Saturday, August 23, 2014

August 23, 2014 (Cussing is in this post, so if you don't like it, I suggest not reading it.)

So I'm going to get one thing straight right now.

I am NOT somebody that is to be walked all over.
I am not somebody that is going to talked to in a certain way but not allowed to talk back in the same manner.

Apparently, people in my life think that I'm just supposed to take being verbally put down in ways. Talked down to. Treated like a kid.

Fuck you.

I'm an adult.
And yeah, I have those days where I'm going to get upset about something that is actually very important to myself, but of so little importance to someone else.

I can't vent to anybody about anything anymore without SOMEONE getting upset. When really, it has absolutely NOTHING to do with the person I vent out to.

Like there are many times that I just want to LEAVE. Go somewhere else where I don't know a fucking soul and just start over.

Yeah, I used to be that girl five years ago who didn't want to upset people so just went along with what they said or did.
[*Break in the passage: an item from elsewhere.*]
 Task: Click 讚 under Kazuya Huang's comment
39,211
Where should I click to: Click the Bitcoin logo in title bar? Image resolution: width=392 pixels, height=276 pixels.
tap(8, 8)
I let my son's father and an ex of mine treat me like crap, mentally and verbally abuse me, treat me like a child, and talk down to me...just so they wouldn't leave or get upset with me.

I still don't like making certain people upset, so people still take advantage of it.

So many people still treat me like a child.
Or I feel like I'm treated like a child.
Or maybe I just feel like a fucking child and I fucking hate it.
I'm a fucking mother of a child, not a child myself.

I have some attributes that are childlike in some ways I guess.
I feel like some of that is because I was forced to grow up faster than I should have.

I feel a lot of different ways.
But who just really cares?
Nobody acts like they care.
Some say it, but when it comes time that I need them to care, they just don't.

Like I just don't understand.
I don't understand my life.
I don't understand myself.
I just don't understand.

I hate it.
I hate crying.
But that's all I do anymore.

I'm too damn sensitive for my good.
I wish I could just not feelings except for love for my child. That's it.
I don't want these feelings.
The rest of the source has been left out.